Although properly supervised 1RM testing can be safe for children and adolescents, and is endorsed when conducted under appropriate procedures [10,11], logistical constraints in real-world settings (large groups, limited supervision time, and variable technique) often reduce feasibility. Submaximal, velocity-informed methods are therefore attractive, but their accuracy depends critically on the choice of the minimum velocity threshold (MVT) used to anchor the prediction [3].

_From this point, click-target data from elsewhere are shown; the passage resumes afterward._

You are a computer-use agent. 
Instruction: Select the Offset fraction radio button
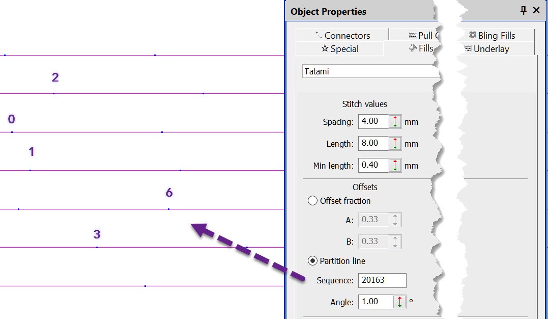click(313, 201)
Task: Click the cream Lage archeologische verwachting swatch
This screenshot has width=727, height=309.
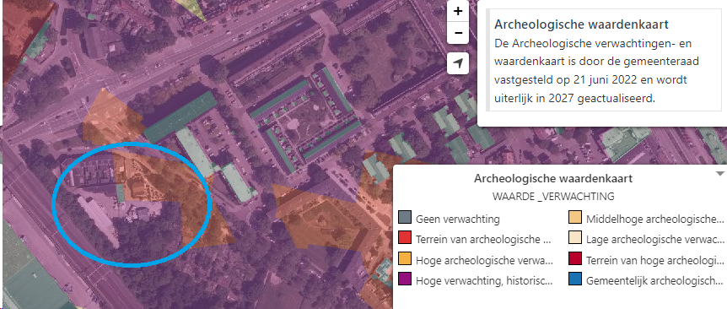Action: tap(575, 238)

Accumulating evidence in trained adults indicates that bias is primarily driven by MVT selection rather than the specific regression form. Individualized or “optimal” MVTs tend to outperform fixed/group values, and when the anchor is held constant, Two-point and Multi-point models yield comparable 1RM accuracy [12,13,14,15]. Whether these findings extend to untrained early-adolescent females is unknown.
Therefore, to inform practical VBT load guidance in untrained youth, this study aimed to (i) characterize the general relationship between relative load (%1RM) and mean propulsive velocity (MPV) in the free-weight parallel back squat of untrained early-adolescent females, and (ii) compare 1RM estimates modelled by LVR using Multi-point and Two-point approaches combined with three MVTs.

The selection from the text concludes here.